**Data for analysis**
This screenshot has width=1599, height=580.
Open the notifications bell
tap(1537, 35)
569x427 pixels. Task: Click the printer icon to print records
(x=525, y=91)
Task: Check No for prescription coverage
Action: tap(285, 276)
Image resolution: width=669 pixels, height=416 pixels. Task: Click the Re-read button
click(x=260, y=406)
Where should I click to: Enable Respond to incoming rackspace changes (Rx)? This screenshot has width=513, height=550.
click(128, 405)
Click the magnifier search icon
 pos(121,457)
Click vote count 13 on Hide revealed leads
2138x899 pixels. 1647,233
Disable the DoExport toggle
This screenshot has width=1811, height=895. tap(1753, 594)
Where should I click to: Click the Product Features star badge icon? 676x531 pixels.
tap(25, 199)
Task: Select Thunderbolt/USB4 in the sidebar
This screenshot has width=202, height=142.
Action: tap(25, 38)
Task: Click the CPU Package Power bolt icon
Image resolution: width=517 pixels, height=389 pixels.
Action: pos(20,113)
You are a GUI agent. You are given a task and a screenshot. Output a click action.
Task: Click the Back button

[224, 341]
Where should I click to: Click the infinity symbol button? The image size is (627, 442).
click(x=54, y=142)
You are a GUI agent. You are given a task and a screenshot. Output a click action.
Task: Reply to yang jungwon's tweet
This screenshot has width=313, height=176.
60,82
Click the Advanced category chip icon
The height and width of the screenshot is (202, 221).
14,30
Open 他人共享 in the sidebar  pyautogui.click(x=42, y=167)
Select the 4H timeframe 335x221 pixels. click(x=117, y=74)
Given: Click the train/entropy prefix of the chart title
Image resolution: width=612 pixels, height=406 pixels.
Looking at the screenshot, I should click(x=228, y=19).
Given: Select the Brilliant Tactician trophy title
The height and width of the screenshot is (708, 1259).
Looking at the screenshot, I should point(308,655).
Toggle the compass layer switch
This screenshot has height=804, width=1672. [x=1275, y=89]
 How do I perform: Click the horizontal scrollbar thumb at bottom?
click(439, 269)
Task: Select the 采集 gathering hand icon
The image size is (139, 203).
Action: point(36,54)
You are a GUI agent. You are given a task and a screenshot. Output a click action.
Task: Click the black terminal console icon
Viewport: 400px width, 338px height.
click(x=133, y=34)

**Instructions to follow**
Every one of the records is to be copied word for word.

**Response to this task**
This screenshot has width=1599, height=580.
Open the notifications bell
tap(1537, 35)
569x427 pixels. Task: Click the printer icon to print records
(x=525, y=91)
Task: Check No for prescription coverage
Action: tap(285, 276)
Image resolution: width=669 pixels, height=416 pixels. Task: Click the Re-read button
click(x=260, y=406)
Where should I click to: Enable Respond to incoming rackspace changes (Rx)? This screenshot has width=513, height=550.
click(128, 405)
Click the magnifier search icon
 pos(121,457)
Click vote count 13 on Hide revealed leads
2138x899 pixels. 1647,233
Disable the DoExport toggle
This screenshot has width=1811, height=895. tap(1753, 594)
Where should I click to: Click the Product Features star badge icon? 676x531 pixels.
tap(25, 199)
Task: Select Thunderbolt/USB4 in the sidebar
This screenshot has width=202, height=142.
Action: tap(25, 38)
Task: Click the CPU Package Power bolt icon
Image resolution: width=517 pixels, height=389 pixels.
Action: pos(20,113)
You are a GUI agent. You are given a task and a screenshot. Output a click action.
Task: Click the Back button

[224, 341]
Where should I click to: Click the infinity symbol button? The image size is (627, 442).
click(x=54, y=142)
You are a GUI agent. You are given a task and a screenshot. Output a click action.
Task: Reply to yang jungwon's tweet
This screenshot has width=313, height=176.
60,82
Click the Advanced category chip icon
The height and width of the screenshot is (202, 221).
14,30
Open 他人共享 in the sidebar  pyautogui.click(x=42, y=167)
Select the 4H timeframe 335x221 pixels. click(x=117, y=74)
Given: Click the train/entropy prefix of the chart title
Image resolution: width=612 pixels, height=406 pixels.
Looking at the screenshot, I should click(x=228, y=19).
Given: Select the Brilliant Tactician trophy title
The height and width of the screenshot is (708, 1259).
Looking at the screenshot, I should point(308,655).
Toggle the compass layer switch
This screenshot has height=804, width=1672. [x=1275, y=89]
 How do I perform: Click the horizontal scrollbar thumb at bottom?
click(439, 269)
Task: Select the 采集 gathering hand icon
The image size is (139, 203).
Action: point(36,54)
You are a GUI agent. You are given a task and a screenshot. Output a click action.
Task: Click the black terminal console icon
Viewport: 400px width, 338px height.
click(x=133, y=34)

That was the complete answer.